College Station was a pretty small town in 1962; I remember only a few small stores and businesses just outside the campus boundaries called Northgate: A movie, a storefront restaurant, a drug store, and “Old Army Lou’s” Bookstore. Needless to say, other than going to the “flick” on Friday or Saturday, or to Aggie sporting events whenever, there wasn’t too much social activity to distract one from the Corps or academics.








Jump to 2009 – 47 years later:

I was lost when I walked the campus. First of all, when I was a sophomore, Texas A&M underwent a significant change – they admitted women, and made the Corps of Cadets an option. So the university went from 8000 students in 1962 to nearly 50,000 today.

The campus was packed with new and expanded buildings, some of which replaced the old buildings where I had my classes.

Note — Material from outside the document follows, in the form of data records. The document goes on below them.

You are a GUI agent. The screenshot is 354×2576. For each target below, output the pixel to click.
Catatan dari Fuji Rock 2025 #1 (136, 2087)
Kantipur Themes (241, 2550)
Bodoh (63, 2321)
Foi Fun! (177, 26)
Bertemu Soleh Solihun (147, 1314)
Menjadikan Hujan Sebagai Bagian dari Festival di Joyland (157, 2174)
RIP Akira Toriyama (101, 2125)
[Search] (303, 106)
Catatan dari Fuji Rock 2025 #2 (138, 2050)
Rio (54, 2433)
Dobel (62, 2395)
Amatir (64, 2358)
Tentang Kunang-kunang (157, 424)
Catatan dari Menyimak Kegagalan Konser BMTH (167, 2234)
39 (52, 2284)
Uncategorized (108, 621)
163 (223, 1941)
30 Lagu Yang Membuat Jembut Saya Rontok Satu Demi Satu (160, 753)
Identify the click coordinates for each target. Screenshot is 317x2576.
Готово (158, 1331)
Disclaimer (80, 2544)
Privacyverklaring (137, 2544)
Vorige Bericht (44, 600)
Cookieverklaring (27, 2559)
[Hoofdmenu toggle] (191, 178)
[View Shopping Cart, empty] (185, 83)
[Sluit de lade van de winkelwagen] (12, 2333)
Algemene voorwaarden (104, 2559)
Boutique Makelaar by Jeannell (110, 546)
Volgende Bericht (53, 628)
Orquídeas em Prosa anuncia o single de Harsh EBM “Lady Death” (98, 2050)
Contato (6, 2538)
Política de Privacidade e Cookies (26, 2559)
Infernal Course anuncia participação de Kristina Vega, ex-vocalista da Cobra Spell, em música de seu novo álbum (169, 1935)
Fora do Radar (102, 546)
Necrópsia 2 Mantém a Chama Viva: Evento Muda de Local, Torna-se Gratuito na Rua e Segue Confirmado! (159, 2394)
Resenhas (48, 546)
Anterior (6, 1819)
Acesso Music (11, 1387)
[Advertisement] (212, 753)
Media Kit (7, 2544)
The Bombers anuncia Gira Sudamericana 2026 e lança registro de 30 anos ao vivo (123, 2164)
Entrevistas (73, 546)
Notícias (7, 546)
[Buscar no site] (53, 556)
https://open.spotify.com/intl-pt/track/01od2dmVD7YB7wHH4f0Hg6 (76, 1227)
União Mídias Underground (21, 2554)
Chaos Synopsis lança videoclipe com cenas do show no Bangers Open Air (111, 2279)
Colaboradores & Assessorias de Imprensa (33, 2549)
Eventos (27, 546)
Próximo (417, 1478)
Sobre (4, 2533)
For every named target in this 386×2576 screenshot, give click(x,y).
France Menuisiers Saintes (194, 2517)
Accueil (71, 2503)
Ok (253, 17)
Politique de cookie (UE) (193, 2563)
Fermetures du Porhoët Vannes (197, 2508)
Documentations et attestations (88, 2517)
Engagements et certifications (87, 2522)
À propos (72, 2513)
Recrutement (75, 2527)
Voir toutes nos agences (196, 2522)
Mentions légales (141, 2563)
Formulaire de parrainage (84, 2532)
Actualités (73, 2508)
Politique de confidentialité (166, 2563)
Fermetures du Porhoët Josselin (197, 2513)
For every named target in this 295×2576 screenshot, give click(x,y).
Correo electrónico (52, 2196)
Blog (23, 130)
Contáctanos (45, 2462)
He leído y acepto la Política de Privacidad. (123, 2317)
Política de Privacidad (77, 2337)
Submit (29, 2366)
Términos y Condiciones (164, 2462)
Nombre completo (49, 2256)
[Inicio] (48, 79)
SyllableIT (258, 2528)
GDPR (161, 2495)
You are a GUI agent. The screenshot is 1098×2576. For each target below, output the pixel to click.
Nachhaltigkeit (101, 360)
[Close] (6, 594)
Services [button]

The ‘Quad’ was still the home of the Corps, but there are only 1700-1800 cadets anymore. I found my old dorm, and talked to a cadet that was living in the same room that was my “hole” as a cadet… same fundamental lifestyle (although I’m sure that the corps doesn’t condone some of the stuff we used to do – Bab-O Bombs; booby traps when the upper classmen opened their doors; skinning deer and other game in the showers; stuff like that.)

College Station is now a major town, packed with fast food joints, bars, hotels, bookstores, law offices… AND LOTS of traffic.

It was good to go back, but my memories of A&M will always be of the campus that I knew in ‘62.